The result is that when you combine attendees['arrival_order'] with prizes, the entry of prizes with index value 0 (20 dollars) is added to Jill’s row, and the entry with index value 1 (10 dollars) is added to Kumar’s row.

Forcing row-by-row alignment

Thankfully, it’s not too hard to avoid index alignment. When you reset an index, by default your data gets a new index where each row’s index value is it’s row number.
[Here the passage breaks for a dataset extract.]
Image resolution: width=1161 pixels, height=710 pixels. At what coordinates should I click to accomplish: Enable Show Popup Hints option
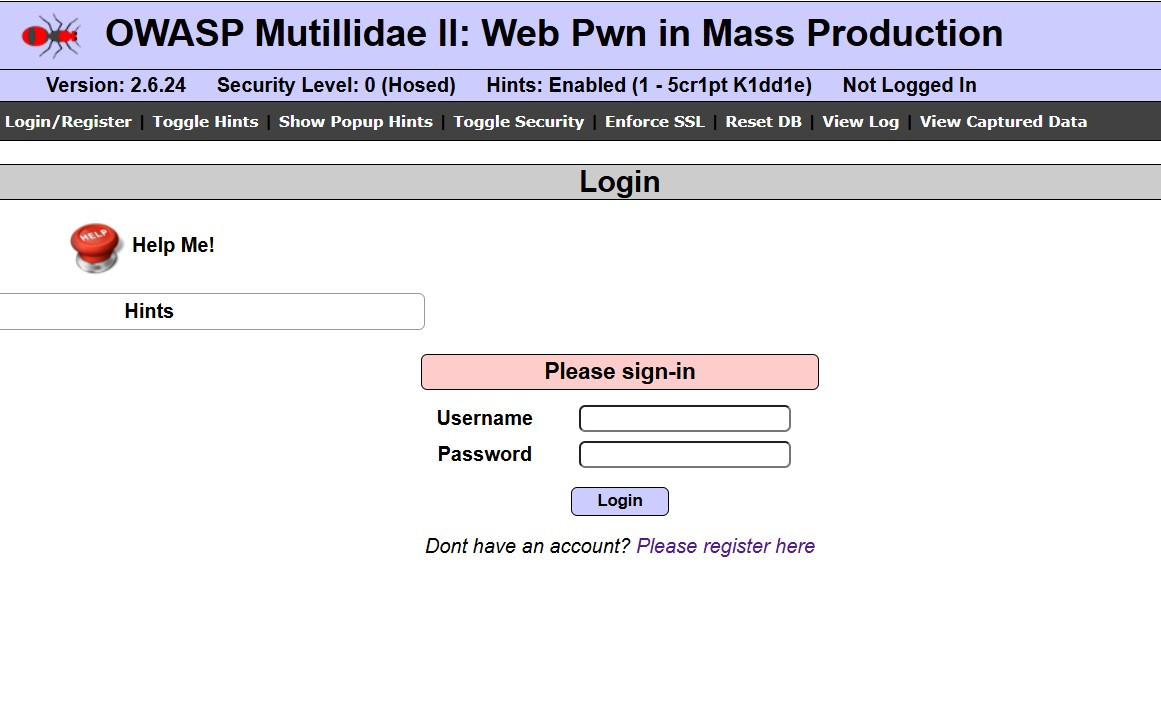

To see this in action, let’s start our exercise over by creating our original data structures again:

[6]:
import pandas as pd
attendees = pd.DataFrame({'names': ["Jill", "Kumar", "Zaira"],
                          'prizes': [0, 0, 0],
                          'arrival_order': [2, 1, 3]})
arrival_prizes = pd.Series([20, 10, 0])

Now let’s sort attendees by arrival_order just like last time:

[7]:
attendees = attendees.sort_values('arrival_order')
attendees
[7]:
names prizes arrival_order
1 Kumar 0 1
0 Jill 0 2
2 Zaira 0 3

But now before we add arrival_prizes to attendees, let’s reset the index of arrival_prizes:

[8]:
attendees = attendees.reset_index()
attendees
[8]:
index names prizes arrival_order
0 1 Kumar 0 1
1 0 Jill 0 2
2 2 Zaira 0 3

As you can see, the new index (numbers in bold on left side) is now just the row numbers.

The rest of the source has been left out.